[ASSIGNMENT]
Reproduce each line of the material that follows, word for word.

START SOURCE DATA

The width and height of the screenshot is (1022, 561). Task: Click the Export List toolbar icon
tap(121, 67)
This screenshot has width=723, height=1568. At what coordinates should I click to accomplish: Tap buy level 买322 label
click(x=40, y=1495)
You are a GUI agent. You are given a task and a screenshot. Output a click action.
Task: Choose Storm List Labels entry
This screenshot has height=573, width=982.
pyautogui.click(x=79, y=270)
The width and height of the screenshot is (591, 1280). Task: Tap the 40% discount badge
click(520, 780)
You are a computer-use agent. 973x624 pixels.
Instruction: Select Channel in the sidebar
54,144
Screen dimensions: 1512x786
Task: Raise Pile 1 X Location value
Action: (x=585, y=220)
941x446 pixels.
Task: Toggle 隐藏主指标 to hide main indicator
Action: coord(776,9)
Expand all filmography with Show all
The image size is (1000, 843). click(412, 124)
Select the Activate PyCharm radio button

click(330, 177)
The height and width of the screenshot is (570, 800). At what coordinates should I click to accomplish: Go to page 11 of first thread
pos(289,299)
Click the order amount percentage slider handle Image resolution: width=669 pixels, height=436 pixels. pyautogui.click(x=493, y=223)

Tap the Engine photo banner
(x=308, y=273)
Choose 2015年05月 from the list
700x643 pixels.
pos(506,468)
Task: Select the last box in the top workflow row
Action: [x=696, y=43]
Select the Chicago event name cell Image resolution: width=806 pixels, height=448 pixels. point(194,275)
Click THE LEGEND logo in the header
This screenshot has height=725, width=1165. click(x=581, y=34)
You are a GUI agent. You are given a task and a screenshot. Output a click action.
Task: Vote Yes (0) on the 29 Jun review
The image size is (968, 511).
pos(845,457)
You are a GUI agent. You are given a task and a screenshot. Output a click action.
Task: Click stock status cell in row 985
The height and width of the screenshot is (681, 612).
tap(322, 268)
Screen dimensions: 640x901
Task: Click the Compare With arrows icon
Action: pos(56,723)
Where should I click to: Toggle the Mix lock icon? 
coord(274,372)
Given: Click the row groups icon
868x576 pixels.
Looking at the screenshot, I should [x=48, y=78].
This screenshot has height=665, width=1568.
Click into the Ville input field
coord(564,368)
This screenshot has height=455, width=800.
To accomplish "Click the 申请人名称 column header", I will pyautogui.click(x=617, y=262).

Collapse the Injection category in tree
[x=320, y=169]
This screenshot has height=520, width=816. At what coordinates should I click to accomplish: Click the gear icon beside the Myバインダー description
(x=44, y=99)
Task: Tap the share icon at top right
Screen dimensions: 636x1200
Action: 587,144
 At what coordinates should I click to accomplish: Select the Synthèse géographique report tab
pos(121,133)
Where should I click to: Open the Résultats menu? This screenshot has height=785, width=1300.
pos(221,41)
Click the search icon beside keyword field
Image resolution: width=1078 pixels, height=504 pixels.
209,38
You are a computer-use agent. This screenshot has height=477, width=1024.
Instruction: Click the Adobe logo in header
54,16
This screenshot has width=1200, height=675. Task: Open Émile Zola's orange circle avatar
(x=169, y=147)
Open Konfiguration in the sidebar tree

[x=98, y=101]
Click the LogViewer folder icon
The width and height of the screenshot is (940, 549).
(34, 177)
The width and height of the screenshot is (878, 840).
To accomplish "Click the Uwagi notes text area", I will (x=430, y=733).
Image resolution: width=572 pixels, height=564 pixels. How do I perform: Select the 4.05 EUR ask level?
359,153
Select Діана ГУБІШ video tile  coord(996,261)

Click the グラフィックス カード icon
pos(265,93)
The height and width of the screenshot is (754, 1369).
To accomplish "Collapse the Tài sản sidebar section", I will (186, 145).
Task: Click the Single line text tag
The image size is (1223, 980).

END SOURCE DATA

[EXERCISE OUTPUT]
The width and height of the screenshot is (1022, 561). Task: Click the Export List toolbar icon
tap(121, 67)
This screenshot has width=723, height=1568. At what coordinates should I click to accomplish: Tap buy level 买322 label
click(x=40, y=1495)
You are a GUI agent. You are given a task and a screenshot. Output a click action.
Task: Choose Storm List Labels entry
This screenshot has height=573, width=982.
pyautogui.click(x=79, y=270)
The width and height of the screenshot is (591, 1280). Task: Tap the 40% discount badge
click(520, 780)
You are a computer-use agent. 973x624 pixels.
Instruction: Select Channel in the sidebar
54,144
Screen dimensions: 1512x786
Task: Raise Pile 1 X Location value
Action: (x=585, y=220)
941x446 pixels.
Task: Toggle 隐藏主指标 to hide main indicator
Action: coord(776,9)
Expand all filmography with Show all
The image size is (1000, 843). click(412, 124)
Select the Activate PyCharm radio button

click(330, 177)
The height and width of the screenshot is (570, 800). At what coordinates should I click to accomplish: Go to page 11 of first thread
pos(289,299)
Click the order amount percentage slider handle Image resolution: width=669 pixels, height=436 pixels. pyautogui.click(x=493, y=223)

Tap the Engine photo banner
(x=308, y=273)
Choose 2015年05月 from the list
700x643 pixels.
pos(506,468)
Task: Select the last box in the top workflow row
Action: [x=696, y=43]
Select the Chicago event name cell Image resolution: width=806 pixels, height=448 pixels. point(194,275)
Click THE LEGEND logo in the header
This screenshot has height=725, width=1165. click(x=581, y=34)
You are a GUI agent. You are given a task and a screenshot. Output a click action.
Task: Vote Yes (0) on the 29 Jun review
The image size is (968, 511).
pos(845,457)
You are a GUI agent. You are given a task and a screenshot. Output a click action.
Task: Click stock status cell in row 985
The height and width of the screenshot is (681, 612).
tap(322, 268)
Screen dimensions: 640x901
Task: Click the Compare With arrows icon
Action: pos(56,723)
Where should I click to: Toggle the Mix lock icon? 
coord(274,372)
Given: Click the row groups icon
868x576 pixels.
Looking at the screenshot, I should [x=48, y=78].
This screenshot has height=665, width=1568.
Click into the Ville input field
coord(564,368)
This screenshot has height=455, width=800.
To accomplish "Click the 申请人名称 column header", I will pyautogui.click(x=617, y=262).

Collapse the Injection category in tree
[x=320, y=169]
This screenshot has height=520, width=816. At what coordinates should I click to accomplish: Click the gear icon beside the Myバインダー description
(x=44, y=99)
Task: Tap the share icon at top right
Screen dimensions: 636x1200
Action: 587,144
 At what coordinates should I click to accomplish: Select the Synthèse géographique report tab
pos(121,133)
Where should I click to: Open the Résultats menu? This screenshot has height=785, width=1300.
pos(221,41)
Click the search icon beside keyword field
Image resolution: width=1078 pixels, height=504 pixels.
209,38
You are a computer-use agent. This screenshot has height=477, width=1024.
Instruction: Click the Adobe logo in header
54,16
This screenshot has width=1200, height=675. Task: Open Émile Zola's orange circle avatar
(x=169, y=147)
Open Konfiguration in the sidebar tree

[x=98, y=101]
Click the LogViewer folder icon
The width and height of the screenshot is (940, 549).
(34, 177)
The width and height of the screenshot is (878, 840).
To accomplish "Click the Uwagi notes text area", I will (x=430, y=733).
Image resolution: width=572 pixels, height=564 pixels. How do I perform: Select the 4.05 EUR ask level?
359,153
Select Діана ГУБІШ video tile  coord(996,261)

Click the グラフィックス カード icon
pos(265,93)
The height and width of the screenshot is (754, 1369).
To accomplish "Collapse the Tài sản sidebar section", I will (186, 145).
Task: Click the Single line text tag
The image size is (1223, 980).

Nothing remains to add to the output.